═══ Data shown ═══

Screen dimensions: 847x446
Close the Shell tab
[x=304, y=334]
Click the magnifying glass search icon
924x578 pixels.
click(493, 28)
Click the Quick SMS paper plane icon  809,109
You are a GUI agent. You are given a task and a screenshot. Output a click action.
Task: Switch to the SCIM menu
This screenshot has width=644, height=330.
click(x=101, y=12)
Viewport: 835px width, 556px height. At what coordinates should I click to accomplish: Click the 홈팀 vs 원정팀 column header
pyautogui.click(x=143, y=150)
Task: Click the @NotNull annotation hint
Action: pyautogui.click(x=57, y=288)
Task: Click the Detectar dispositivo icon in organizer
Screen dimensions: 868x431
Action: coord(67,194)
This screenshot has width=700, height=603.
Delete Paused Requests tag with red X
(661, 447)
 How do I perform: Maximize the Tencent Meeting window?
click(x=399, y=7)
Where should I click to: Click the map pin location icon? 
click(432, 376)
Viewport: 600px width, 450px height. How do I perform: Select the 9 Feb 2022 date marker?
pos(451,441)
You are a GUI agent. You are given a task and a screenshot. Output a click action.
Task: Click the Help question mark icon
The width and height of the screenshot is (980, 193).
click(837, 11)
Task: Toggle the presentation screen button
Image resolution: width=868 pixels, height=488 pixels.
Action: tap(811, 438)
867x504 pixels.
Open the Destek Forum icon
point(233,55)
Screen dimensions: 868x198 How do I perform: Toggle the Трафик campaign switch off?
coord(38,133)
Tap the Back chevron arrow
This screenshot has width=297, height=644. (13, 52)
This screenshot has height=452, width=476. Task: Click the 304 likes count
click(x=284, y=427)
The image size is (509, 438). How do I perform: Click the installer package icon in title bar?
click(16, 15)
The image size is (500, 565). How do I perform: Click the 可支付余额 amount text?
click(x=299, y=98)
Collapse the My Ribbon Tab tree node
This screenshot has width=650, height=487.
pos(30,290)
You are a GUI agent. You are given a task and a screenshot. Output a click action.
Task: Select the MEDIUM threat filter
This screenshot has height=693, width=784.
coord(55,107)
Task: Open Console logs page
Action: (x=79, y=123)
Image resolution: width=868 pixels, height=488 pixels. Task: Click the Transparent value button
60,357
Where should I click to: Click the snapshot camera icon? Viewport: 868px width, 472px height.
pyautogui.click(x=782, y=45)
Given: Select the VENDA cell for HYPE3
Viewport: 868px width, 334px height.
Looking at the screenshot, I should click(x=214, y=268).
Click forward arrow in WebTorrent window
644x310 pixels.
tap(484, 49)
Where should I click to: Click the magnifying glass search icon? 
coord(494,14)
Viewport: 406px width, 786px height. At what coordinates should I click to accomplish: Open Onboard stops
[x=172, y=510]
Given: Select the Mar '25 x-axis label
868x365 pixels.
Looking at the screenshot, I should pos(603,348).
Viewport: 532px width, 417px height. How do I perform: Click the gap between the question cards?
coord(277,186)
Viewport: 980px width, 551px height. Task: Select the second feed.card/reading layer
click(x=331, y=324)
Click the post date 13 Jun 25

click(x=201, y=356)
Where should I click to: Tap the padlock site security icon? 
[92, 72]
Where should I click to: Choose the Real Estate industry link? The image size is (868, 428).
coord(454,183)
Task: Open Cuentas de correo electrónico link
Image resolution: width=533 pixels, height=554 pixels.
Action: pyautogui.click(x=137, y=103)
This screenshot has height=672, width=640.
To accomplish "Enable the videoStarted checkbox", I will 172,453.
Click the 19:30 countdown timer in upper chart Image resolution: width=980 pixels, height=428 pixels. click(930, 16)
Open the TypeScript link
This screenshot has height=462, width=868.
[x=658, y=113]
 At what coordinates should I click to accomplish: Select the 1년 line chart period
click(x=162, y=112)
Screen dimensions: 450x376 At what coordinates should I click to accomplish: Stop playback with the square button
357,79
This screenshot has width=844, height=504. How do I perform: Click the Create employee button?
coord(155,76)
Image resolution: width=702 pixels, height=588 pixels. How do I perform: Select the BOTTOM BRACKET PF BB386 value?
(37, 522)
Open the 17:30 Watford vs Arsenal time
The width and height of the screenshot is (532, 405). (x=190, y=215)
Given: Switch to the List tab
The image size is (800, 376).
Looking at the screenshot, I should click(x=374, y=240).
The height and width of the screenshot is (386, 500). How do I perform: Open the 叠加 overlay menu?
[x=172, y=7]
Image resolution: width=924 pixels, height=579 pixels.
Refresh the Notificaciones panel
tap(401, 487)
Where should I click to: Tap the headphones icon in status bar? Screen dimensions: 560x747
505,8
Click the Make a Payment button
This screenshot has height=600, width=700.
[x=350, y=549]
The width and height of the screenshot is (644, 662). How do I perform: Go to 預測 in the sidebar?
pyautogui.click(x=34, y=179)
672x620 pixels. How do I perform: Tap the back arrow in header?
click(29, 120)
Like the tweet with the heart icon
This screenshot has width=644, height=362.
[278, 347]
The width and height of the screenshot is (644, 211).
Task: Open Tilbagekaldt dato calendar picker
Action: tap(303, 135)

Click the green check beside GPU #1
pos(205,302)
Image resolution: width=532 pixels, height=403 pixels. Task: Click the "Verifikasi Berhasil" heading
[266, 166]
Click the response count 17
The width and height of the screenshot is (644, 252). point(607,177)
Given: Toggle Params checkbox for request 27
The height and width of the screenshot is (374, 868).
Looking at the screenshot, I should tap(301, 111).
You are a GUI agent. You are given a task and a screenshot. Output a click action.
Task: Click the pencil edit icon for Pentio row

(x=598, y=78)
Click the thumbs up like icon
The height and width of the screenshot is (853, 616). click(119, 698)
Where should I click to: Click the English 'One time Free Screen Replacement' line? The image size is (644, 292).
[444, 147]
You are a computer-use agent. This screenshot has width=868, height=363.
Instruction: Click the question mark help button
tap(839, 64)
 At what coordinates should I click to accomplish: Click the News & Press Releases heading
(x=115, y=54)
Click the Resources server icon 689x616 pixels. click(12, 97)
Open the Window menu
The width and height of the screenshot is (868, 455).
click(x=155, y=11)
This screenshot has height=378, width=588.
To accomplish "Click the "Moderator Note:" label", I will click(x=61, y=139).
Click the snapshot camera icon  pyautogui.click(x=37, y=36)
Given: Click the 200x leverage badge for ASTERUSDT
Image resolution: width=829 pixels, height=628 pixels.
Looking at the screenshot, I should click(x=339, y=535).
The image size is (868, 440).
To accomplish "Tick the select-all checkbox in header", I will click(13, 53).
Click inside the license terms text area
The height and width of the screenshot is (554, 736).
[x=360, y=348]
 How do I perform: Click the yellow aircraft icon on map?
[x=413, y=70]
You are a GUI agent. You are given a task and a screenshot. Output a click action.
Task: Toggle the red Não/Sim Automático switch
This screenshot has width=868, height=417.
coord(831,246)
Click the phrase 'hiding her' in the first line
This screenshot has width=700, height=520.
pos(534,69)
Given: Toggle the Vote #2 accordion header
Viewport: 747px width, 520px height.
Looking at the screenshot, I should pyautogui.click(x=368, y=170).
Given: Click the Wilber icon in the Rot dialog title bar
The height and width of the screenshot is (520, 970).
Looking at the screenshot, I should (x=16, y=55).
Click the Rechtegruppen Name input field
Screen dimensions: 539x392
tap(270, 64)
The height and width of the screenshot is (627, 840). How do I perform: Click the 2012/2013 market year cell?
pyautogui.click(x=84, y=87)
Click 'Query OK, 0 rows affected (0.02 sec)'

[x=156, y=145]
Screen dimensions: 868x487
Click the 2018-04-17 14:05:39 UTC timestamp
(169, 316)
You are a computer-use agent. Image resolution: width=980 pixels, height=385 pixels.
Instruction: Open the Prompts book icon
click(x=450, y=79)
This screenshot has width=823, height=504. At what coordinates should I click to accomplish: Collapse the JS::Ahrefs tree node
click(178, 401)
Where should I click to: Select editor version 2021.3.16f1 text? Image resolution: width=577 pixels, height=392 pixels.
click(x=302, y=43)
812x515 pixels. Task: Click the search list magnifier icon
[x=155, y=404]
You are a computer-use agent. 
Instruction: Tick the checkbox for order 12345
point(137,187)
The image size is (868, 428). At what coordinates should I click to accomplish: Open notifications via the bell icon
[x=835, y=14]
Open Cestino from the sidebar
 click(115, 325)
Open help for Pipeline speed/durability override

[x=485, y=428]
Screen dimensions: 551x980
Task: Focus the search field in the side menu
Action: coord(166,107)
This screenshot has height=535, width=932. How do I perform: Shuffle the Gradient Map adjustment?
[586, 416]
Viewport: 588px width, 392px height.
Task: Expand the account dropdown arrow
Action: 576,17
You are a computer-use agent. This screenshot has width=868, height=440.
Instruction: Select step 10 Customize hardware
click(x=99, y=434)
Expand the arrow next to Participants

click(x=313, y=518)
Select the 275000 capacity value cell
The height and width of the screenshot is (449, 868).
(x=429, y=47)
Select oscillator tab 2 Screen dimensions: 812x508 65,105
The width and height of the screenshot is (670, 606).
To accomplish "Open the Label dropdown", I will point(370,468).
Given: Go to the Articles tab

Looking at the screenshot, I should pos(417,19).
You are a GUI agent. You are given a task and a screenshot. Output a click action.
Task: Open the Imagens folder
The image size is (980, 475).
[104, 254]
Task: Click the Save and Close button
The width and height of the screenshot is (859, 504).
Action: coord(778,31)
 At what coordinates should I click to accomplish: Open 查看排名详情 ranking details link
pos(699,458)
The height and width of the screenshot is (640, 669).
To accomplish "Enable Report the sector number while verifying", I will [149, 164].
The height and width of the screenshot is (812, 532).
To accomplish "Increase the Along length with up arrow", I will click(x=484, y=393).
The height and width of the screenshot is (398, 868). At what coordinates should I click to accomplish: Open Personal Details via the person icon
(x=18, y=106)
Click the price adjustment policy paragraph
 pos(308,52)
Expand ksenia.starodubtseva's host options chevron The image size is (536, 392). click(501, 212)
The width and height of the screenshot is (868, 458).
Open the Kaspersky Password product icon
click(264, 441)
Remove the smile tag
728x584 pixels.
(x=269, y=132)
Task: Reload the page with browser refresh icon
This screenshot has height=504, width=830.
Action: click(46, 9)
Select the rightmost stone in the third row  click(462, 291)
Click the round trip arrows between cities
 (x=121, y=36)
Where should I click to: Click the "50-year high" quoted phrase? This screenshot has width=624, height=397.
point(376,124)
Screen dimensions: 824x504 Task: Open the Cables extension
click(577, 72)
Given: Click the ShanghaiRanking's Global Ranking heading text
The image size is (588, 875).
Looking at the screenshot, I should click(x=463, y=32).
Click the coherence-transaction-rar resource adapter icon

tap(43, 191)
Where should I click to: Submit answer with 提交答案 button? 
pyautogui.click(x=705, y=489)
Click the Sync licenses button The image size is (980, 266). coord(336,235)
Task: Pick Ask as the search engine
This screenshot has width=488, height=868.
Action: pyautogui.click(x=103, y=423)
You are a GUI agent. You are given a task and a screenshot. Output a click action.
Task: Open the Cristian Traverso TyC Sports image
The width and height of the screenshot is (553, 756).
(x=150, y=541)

═══

The task |
The expected output is every line from the material above where "Enable" can be found.

Result of the task |
To accomplish "Enable the videoStarted checkbox", I will 172,453.
To accomplish "Enable Report the sector number while verifying", I will [149, 164].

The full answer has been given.